Klonopin & Drug Tests: Some Facts

Klonopin, like many other prescription drugs, has gained a reputation for abuse in the past years.  It is part of a growing trend that has led to many harmful effects, including the following statistic (from WECT):

“Hospital stays from an unintentional overdose of opioids (such as Vicodin and Percocet) and sedatives (such as Valium and Ativan) jumped 37 percent between 1999 and 2006, the study found. Intentional overdoses of these drugs skyrocketed by 130 percent in that time.”

So here are the facts – what is Klonopin, and how can it be tested?

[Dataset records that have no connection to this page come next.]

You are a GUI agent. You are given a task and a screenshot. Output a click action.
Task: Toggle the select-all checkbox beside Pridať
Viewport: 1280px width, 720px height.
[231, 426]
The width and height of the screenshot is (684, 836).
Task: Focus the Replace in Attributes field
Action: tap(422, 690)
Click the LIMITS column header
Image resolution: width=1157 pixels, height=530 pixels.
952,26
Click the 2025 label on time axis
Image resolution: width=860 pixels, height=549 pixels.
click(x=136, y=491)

For starters – Klonopin is also called Clonazepam.   It is a member of the Benzodiazepine family of drugs.  This means that it treats anxiety, seizures and panic attacks, and is related to other commonly abused benzodiazepines, including Xanax, Valium, and Ativan.

Benzodiazepines are pretty serious drugs, and withdrawal from them can be problematic.  They are prescribed with caution and should never be taken recreationally.

The urine drug test that detects Klonopin is the Xanax Drug Test / Valium Drug Test.  It will test for all members of the Benzodiazepine family – Xanax, Klonopin, Valium, Ativan, and more – look up the brand name of any prescription and if it is a benzodiazepine, this test will cover it.  Benzodiazepines stay in the urine for anywhere from 3 to 7 days after use.

Klonopin is not safe (as this sad Boston.com story demonstrates).  If you are worried that someone is abusing it, you should definitely test.  For parents, prescription drugs are the new frontier in teen parties and drug abuse, and while being equipped with the facts is always good, being equipped with a drug test is not a bad idea either.